## Text under study
= Beginning of Section =

Zac Kriegman had the ideal résumé for the professional-managerial class: a bachelors in economics from Michigan and a J.D. from Harvard and years of experience with high-tech startups, a white-shoe law firm, and an econometrics research consultancy. He then spent six years at Thomson Reuters Corporation, the international media conglomerate, spearheading the company’s efforts on artificial intelligence, machine learning, and advanced software engineering. By the beginning of 2020, Kriegman had assumed the title of Director of Data Science and was leading a team tasked with implementing deep learning throughout the organization.


But within a few months, this would all collapse. A chain of events—beginning with the death of George Floyd and culminating with a statistical analysis of Black Lives Matter’s claims—would turn the 44-year-old data scientist’s life upside-down. By June 2021, Kriegman would be locked out of Reuters’s servers, denounced by his colleagues, and fired by email. Kriegman had committed an unpardonable offense: he directly criticized the Black Lives Matter movement in the company’s internal communications forum, debunked Reuters’s own biased reporting, and violated a corporate taboo. Driven by what he called a “moral obligation” to speak out, Kriegman refused to celebrate unquestioningly the BLM narrative and his company’s “diversity and inclusion” programming; to the contrary, he argued that Reuters was exhibiting significant left-wing bias in the newsroom and that the ongoing BLM protests, riots, and calls to “defund the police” would wreak havoc on minority communities. Week after week, Kriegman felt increasingly disillusioned by the Thomson Reuters line. Finally, on the first Tuesday in May 2021, he posted a long, data-intensive critique of BLM’s and his company’s hypocrisy. He was sent to Human Resources and Diversity & Inclusion for the chance to reform his thoughts.

= End of Section =

## Data under study
= Beginning of Section =

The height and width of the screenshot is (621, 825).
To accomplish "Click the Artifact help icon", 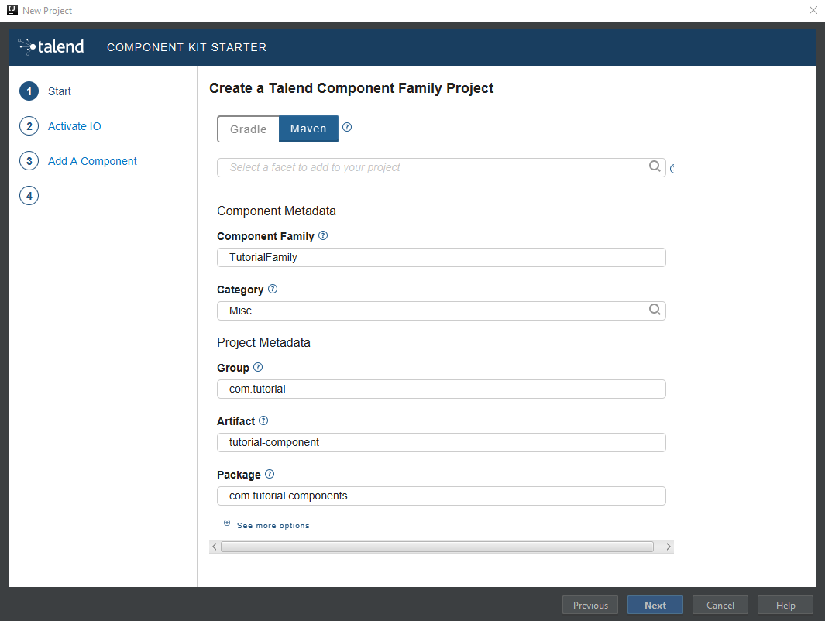I will point(263,420).
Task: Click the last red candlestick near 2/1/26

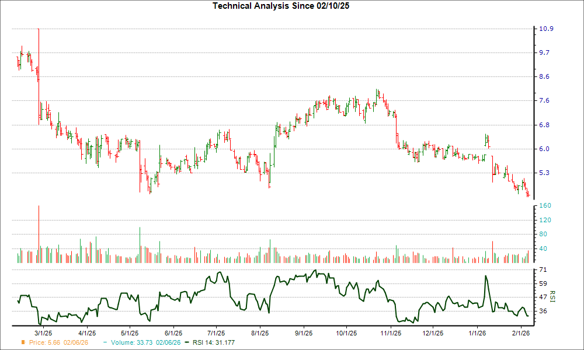Action: pos(527,194)
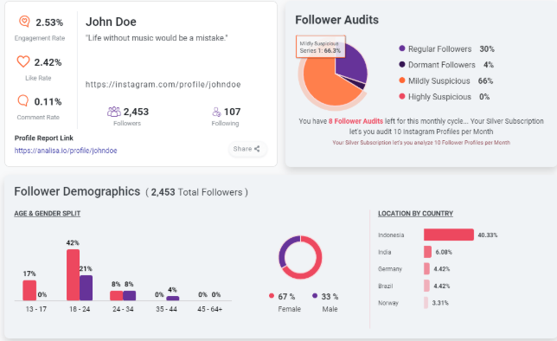Click the 8 Follower Audits link text

[x=355, y=121]
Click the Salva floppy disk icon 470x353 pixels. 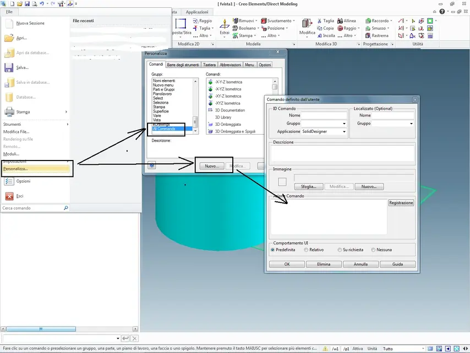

= End of Section =

## Problem set
A. Reproduce the part of the text on Zac Kriegman between "Zac Kriegman had" and "throughout the organization.", inclusive, word for word.
B. According to the text on Zac Kriegman, what title had he assumed at Thomson Reuters by the beginning of 2020?
The records are separate material and have no connection to the text on Zac Kriegman.

## Your responses
A.
Zac Kriegman had the ideal résumé for the professional-managerial class: a bachelors in economics from Michigan and a J.D. from Harvard and years of experience with high-tech startups, a white-shoe law firm, and an econometrics research consultancy. He then spent six years at Thomson Reuters Corporation, the international media conglomerate, spearheading the company’s efforts on artificial intelligence, machine learning, and advanced software engineering. By the beginning of 2020, Kriegman had assumed the title of Director of Data Science and was leading a team tasked with implementing deep learning throughout the organization.

B. Director of Data Science